Friday, 31 August 2012

In which a discipline seems not so impossible to define

At work, I’ve been trying for a while to do to things:

  1. Discover what $EMPLOYER considers to be “Software Engineering” at the next pay grade above mine, and
  2. Satisfy those requirements.

Every time I think about it, though, I’m revisited by my internal conflict over the title Software Engineer. I am not a Professional Engineer. I am not a trained engineer; I took exactly one course in “software engineering” in university, and it was a crash course in Scrum. So really, calling myself a Software Engineer, and trying to advocate for being called as such seems like attempting something between deceit and fraud.

This isn’t to say that engineering principles and practices can’t be applied to the discipline of software design and development. It absolutely can, and in most commercial cases, should. Part of the difficulty is that software development, and thus, the attempt to derive a working definition of Software Engineering, is still quite young. Not much younger than aerospace engineering, which is quite young, and quite well defined. Professional Engineering organisations are still at odds about whether or not they’re willing to license Software Engineers, because it’s still staggeringly hard to pin down exact what constitutes Software Engineering. So, the title of Software Engineer goes on uncontrolled and unchecked, as long as software engineers don’t call themselves Professional Engineers (unless they already are, from another engineering discipline).

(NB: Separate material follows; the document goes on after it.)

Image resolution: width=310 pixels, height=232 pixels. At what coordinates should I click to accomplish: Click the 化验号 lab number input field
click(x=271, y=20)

I suspect that a large part of the problem is that software engineering is typically taught in university as a single course; maybe two. Every discipline of engineering recognised by P.Eng. organisations is taught as a four-year degree. Clearly, there’s a disconnect here.

Then, I got to thinking, could software engineering be taught as a four-year degree? What courses would be taught in this degree? What skills and disciplines have I learned, formally or informally, that have made me a better software developer? Certainly this curriculum would require a good foundation in computer science; many first- and second-year courses could be shared with CS. But then time would need to be spent on all the practices that help software to be written according to engineering principles and practices.

The current, most obvious, example is test-driven development. My group has been challenged by our manager to take what we learned in that TDD course to heart, and really try to apply it to our work. And I’ve been trying to do just that. I spent a day and a half refactoring code I’d written earlier that week in order to make it testable. In just one day, I’d done enough to establish 58% line coverage in unit tests. Trying to get the rest seemed like “not worth it” because the specific task should only be roughly a one-time-use process, and anyway, is already integration-tested and spot-check verified to be working correctly. But the refactoring-for-better-testing exercise was a useful reminder of what TDD provides.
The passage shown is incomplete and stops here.